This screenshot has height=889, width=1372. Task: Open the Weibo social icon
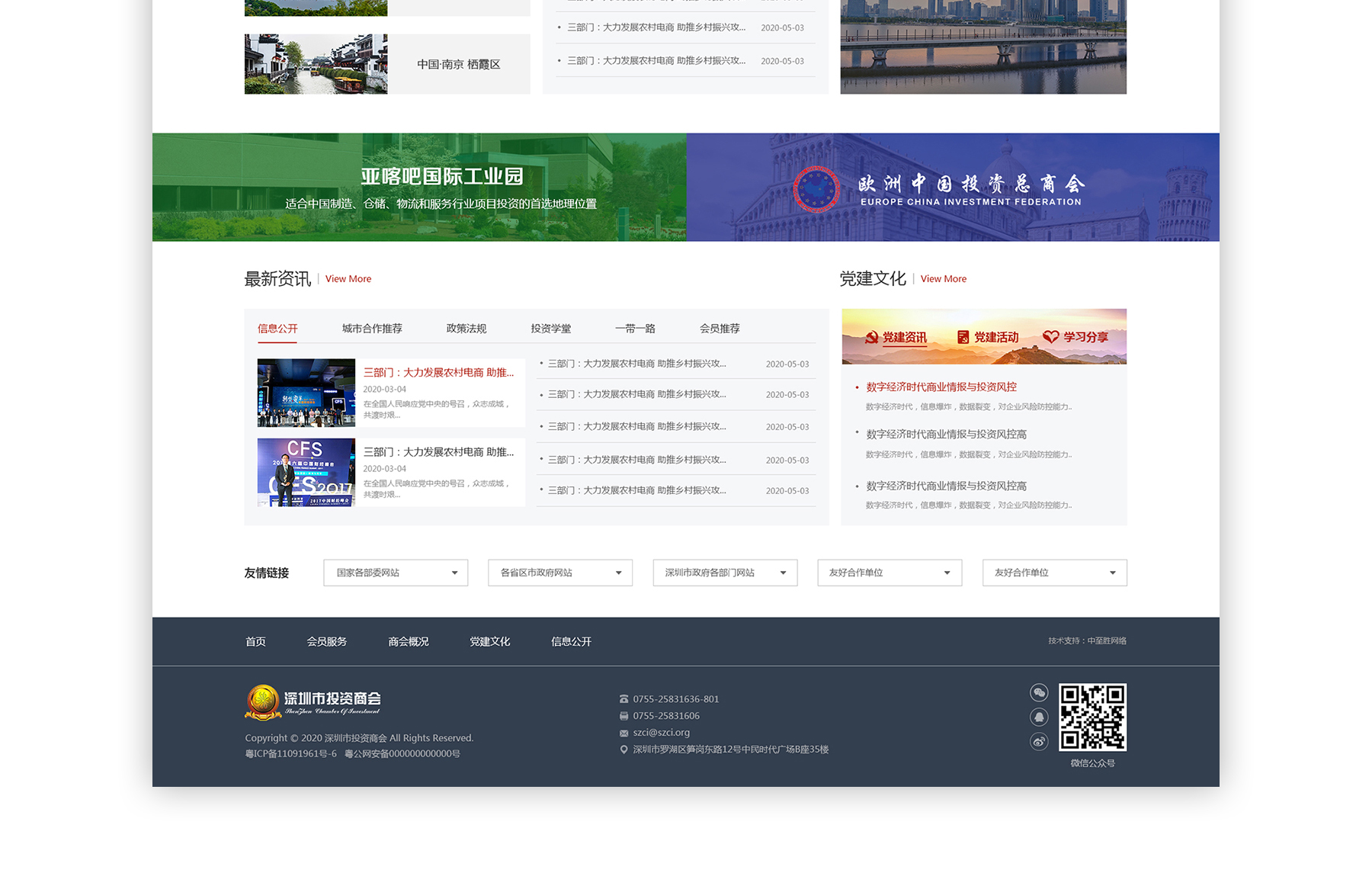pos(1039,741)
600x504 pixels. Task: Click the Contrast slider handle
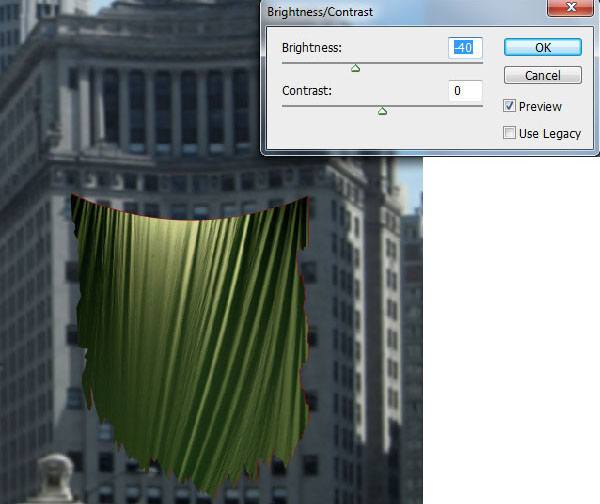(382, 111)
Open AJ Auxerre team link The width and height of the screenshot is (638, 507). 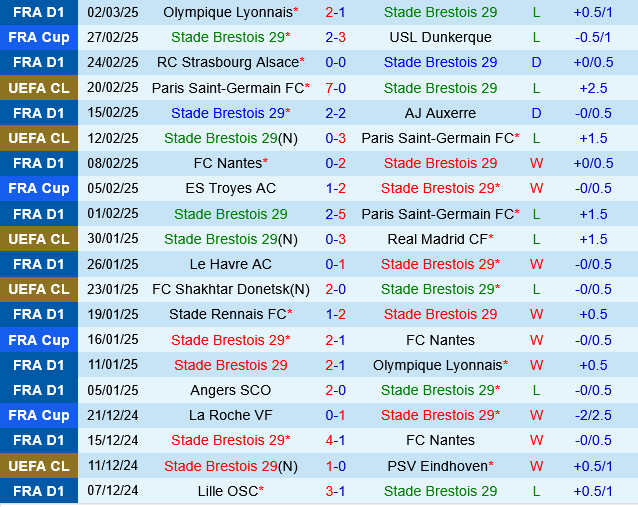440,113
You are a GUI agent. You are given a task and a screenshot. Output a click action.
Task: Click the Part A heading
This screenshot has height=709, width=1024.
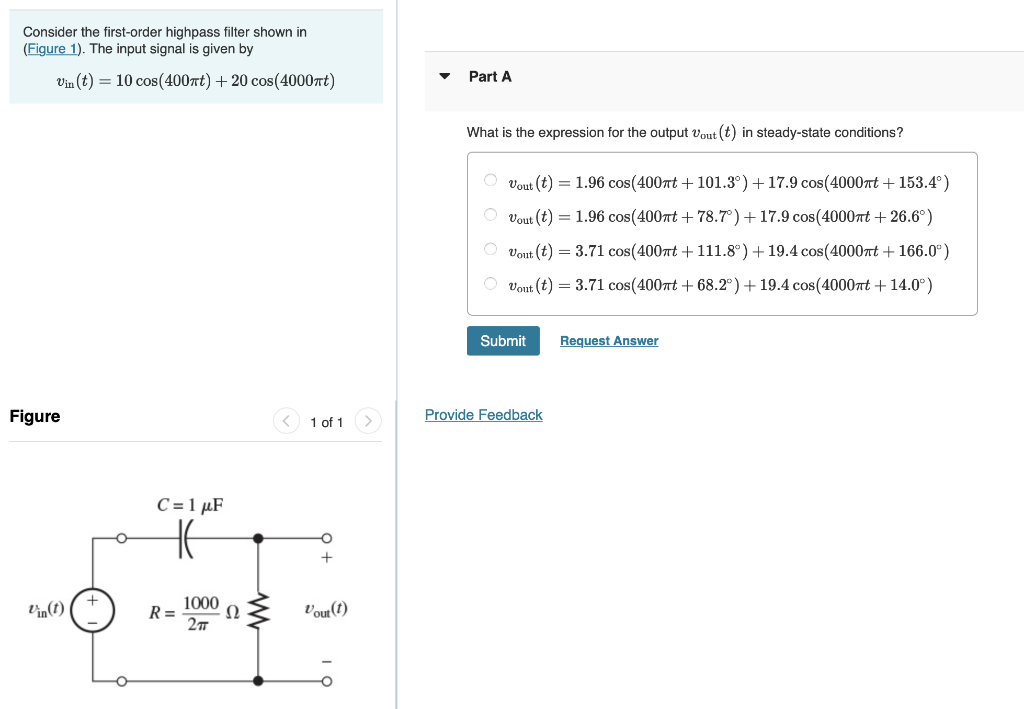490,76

--------------------------------

_Requirement_: Please turn the rows from the line with "You are a GUI" through the end of the rows into a numbered list, leaving out blank lines and the pictures.

_Finished task_:
1. You are a GUI agent. You are given a task and a screenshot. Output a click action.
2. Task: Click the Part A heading
3. This screenshot has height=709, width=1024.
4. 490,76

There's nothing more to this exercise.